Policy Respecting Trading on Inside Information
Introduction
The Board of Directors declares the following to be Company Policy regarding trading on and misuse of inside information. This policy is designed to comply with relevant sections of the Securities exchange Act of 1934 and to promote compliance with insider trading laws, rules, and regulations as well as applicable listing standards.
Administration
This policy shall be administered by the Compensation Committee of the Board (the “Committee”). Any determination made by the Committee shall be final and binding on all affected individuals.
Covered Executives
This policy applies to the Company’s directors, officers, employees, and the Company itself (“Affected Persons”).

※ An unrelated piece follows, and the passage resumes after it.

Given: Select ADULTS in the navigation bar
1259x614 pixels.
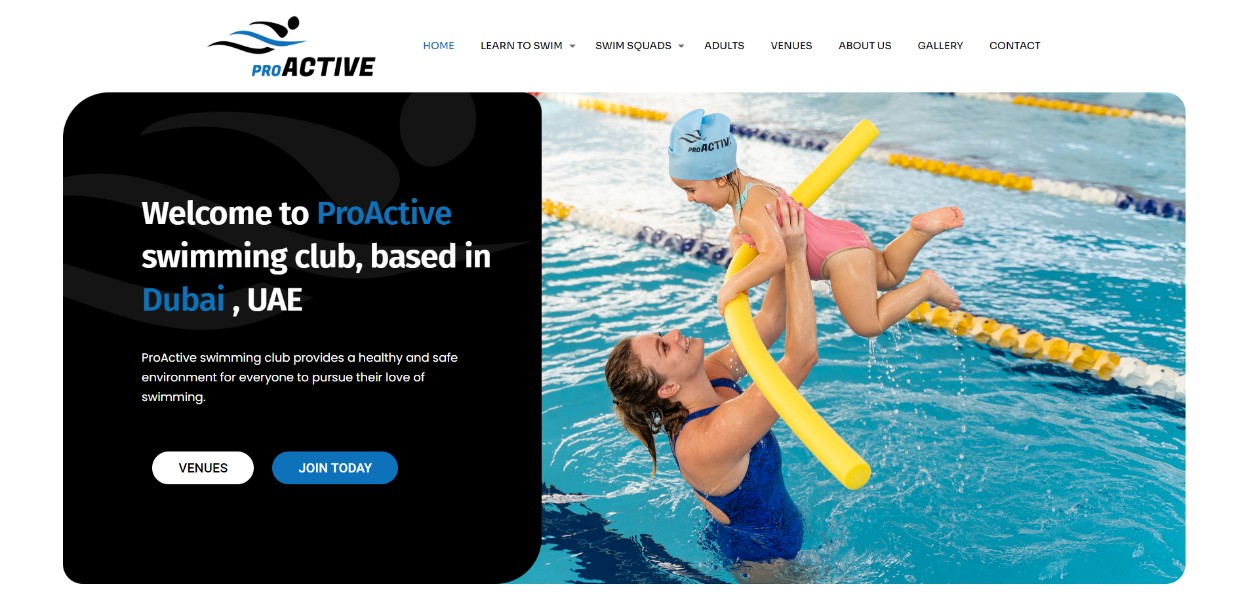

Trading by Affected Persons, Generally
Affected Persons are strictly prohibited from trading on material non-public information concerning the Company, its business and results of operations (hereinafter sometimes “inside information”).
Blackout Periods
In furtherance of this policy, the Company shall designate periods during which the Company’s executive officers and the Company itself may be deemed to be in possession of material non-public information concerning the Company and accordingly during which trading by such persons in the Company’s securities shall be prohibited (“closed trading periods”). Periods outside of such closed trading periods shall be deemed to be open trading periods during which the Company’s executive officers and the Company may trade in the Company’s securities. Affected Persons shall be permitted to trade in the Company’s securities during open trading periods, generally, unless the Committee determines that there is a risk that such persons may be in possession of material non- public information, or that material information exists that has not yet been made public.
10b5-1 Plans
All trading plans adopted and implemented pursuant to Rule 10b5-1 by Affected Persons (“10b5-1 Plans”) shall be reviewed and approved by the Committee. Such plans shall be adopted at a time when the relevant parties are not in possession of material, non-public information concerning the Company, its business and its results of operations. Unless the Committee
determines that the affected plan does not pose a risk of trading on inside information, no 10b5-1 Plan may be adopted or implemented during a closed trading period.
Granting of Options
Option awards to Affected Parties shall generally not be made during closed trading periods or otherwise when the Company is in possession of material non-public information. Exceptions may be made if the Committee determines, because of the structure of the option (strike price, performance target, if applicable, or required holding period) that the value of the option to the optionee at the time of grant will not be materially affected by publication of the inside information.
Compliance with Relevant Rules
The Company shall comply with all Section 16 reporting requirements relevant to trading in Company securities by Affected Persons as well as with all relevant disclosure requirements concerning these matters.